The incidence of MGUS is estimated at 3.4% in the general population over 50 years. Its possible progression into a lymphoplasmocytic malignancy requires regular and prolonged clinical monitoring. By improving the risk stratification of each patient, we may be able to optimize the management of MGUS patients. Several laboratory criteria are identified as predictors of malignant transformation, and predicting scores combining several factors have been proposed.

Take-home messages

• A monoclonal gammopathy is a laboratory finding and a sign of an underlying clonal B cell disorder that can be seen in monoclonal lymphoproliferative disorders but also in inflammatory conditions such as infections or auto- immune diseases.

• MGUS is defined by the presence of a monoclonal immunoglobulin in the serum up to 30 g/L in the absence of lytic bone lesions, anemia, hypercalcemia, and renal insufficiency related to the underlying monoclonal plasma cell proliferation, and less than 10% plasma cells in the BM.

• The prevalence of MGUS is 3% in persons over 70 years and is higher in persons of African/Caribbean origin compared to Caucasians.

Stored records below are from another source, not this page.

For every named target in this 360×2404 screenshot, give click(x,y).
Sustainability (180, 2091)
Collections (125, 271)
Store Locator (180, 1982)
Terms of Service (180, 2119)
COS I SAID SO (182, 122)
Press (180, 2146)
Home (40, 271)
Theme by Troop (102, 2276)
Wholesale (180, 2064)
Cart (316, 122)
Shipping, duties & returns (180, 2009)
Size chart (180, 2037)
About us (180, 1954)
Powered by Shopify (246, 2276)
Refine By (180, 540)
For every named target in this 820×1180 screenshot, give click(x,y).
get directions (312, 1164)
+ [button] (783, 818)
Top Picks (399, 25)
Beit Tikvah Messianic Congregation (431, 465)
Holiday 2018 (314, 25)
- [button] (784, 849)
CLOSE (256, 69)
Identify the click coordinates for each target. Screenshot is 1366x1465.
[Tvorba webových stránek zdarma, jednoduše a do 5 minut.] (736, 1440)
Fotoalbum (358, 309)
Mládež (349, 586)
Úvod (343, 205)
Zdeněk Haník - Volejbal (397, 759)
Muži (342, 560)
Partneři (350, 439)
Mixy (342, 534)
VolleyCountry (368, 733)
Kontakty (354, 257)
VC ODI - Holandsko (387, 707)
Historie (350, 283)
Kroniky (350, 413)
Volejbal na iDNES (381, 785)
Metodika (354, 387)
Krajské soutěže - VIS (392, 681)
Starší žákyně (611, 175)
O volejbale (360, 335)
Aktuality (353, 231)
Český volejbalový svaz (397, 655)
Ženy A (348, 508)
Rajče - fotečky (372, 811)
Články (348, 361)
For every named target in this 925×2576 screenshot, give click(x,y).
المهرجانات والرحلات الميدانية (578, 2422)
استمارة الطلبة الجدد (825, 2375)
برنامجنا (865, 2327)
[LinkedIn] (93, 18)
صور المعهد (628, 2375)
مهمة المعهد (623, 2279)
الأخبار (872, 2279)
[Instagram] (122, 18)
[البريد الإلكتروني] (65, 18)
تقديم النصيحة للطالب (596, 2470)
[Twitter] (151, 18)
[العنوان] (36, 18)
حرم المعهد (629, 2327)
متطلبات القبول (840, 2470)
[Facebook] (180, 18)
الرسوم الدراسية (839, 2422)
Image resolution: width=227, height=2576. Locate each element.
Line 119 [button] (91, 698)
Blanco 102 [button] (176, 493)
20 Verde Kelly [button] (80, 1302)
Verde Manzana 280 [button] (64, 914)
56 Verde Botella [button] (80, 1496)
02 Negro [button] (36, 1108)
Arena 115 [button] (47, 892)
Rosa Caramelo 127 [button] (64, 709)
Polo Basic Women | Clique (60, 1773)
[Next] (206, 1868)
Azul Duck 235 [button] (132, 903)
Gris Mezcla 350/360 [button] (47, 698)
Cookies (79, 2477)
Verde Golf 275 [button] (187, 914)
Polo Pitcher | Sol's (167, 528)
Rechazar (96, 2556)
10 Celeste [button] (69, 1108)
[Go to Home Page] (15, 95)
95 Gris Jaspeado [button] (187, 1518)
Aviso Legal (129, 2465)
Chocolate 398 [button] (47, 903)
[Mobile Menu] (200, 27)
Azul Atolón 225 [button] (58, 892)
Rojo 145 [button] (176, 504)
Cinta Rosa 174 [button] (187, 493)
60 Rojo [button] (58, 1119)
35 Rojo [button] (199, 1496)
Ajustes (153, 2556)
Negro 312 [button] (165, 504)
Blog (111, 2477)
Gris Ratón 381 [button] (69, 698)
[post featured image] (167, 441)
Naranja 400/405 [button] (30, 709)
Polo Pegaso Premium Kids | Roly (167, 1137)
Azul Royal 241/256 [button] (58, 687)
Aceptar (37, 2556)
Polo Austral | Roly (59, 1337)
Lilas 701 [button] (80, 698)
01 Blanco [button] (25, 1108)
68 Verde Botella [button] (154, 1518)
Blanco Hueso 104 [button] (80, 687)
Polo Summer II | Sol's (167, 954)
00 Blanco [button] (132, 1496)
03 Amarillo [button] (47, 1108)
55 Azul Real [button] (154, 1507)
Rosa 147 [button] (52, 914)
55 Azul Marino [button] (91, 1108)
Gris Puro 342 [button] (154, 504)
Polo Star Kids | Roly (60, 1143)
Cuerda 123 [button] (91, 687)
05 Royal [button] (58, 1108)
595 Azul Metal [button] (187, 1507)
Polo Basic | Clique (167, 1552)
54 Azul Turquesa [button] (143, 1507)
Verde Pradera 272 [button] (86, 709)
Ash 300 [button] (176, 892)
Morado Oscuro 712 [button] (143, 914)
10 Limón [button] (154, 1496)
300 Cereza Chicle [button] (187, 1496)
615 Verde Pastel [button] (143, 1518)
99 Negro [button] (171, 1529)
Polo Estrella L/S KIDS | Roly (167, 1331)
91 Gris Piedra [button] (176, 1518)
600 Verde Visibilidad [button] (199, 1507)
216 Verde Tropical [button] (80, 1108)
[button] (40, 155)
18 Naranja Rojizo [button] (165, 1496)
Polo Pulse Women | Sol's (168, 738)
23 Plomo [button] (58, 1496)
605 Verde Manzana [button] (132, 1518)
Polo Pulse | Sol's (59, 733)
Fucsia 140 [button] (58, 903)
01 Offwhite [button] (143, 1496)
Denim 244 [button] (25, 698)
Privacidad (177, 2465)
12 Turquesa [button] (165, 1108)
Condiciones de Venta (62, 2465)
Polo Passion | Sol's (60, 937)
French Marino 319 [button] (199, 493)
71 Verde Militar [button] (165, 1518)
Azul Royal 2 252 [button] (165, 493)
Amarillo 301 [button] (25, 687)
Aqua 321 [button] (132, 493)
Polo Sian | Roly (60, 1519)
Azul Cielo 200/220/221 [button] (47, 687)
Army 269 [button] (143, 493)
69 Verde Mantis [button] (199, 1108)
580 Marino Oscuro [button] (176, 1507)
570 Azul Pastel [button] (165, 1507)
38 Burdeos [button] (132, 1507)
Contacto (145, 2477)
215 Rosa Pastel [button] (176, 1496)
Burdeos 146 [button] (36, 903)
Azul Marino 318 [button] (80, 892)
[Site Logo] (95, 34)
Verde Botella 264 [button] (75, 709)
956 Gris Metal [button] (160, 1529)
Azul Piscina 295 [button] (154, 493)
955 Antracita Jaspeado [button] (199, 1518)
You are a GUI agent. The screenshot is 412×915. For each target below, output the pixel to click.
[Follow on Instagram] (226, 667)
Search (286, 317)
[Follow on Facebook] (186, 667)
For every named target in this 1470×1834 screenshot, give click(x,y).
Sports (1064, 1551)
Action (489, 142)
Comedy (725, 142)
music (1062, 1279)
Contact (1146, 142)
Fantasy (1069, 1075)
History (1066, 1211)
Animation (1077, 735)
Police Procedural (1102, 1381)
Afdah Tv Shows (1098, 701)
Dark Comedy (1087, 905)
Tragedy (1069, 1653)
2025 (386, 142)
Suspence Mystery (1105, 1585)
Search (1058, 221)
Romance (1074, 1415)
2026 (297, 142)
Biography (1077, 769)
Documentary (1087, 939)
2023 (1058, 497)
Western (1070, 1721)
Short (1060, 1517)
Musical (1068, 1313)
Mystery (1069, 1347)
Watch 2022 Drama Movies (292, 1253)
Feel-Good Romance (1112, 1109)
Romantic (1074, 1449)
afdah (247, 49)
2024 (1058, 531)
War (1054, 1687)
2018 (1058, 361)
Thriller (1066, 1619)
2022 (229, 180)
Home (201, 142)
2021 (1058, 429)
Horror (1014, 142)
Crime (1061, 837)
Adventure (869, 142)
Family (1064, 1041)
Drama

• The commonest type of M-protein (isotype) is IgG, followed by IgM and then IgA. Monoclonal IgM can later transform into lymphoproliferative conditions such as Waldenström's macroglobulinemia, B cell non-Hodgkin's lymphoma, or chronic lymphocytic leukemia, while IgA and IgG gammopathies generally transform into MM.

• Once detected, a series of staging investigations are undertaken, depending on isotype, age of the patient, and results of initial blood profile. A bone marrow aspiration or biopsy can be indicated to distinguish a MGUS from other lymphoproliferative disorders.

• Predictive scores, based on isotype, level of M-protein, and free light chain (kappa/lambda) ratio, are able to identify patients with a high risk of transformation who require a close follow-up. Unfortunately transformation may occur outside the follow-up visits, and patients should be educated about alarming signs for progression.

• Although a pre-malignant condition, MGUS can be associated with an increased risk of fractures, thromboembolic diseases, and neurological complications. Initial clinical work-up should pay attention to these complications.

Declaration of interest: This work was funded by a grant from the Belgian Foundation for Cancer, the Fonds de la Recherche Scientifique Médicale, the Fonds National de la Recherche Scientifique (F.N.R.S., Belgium), the Fonds spéciaux de la Recherche (University of Liège). The authors report no conflicts of interest.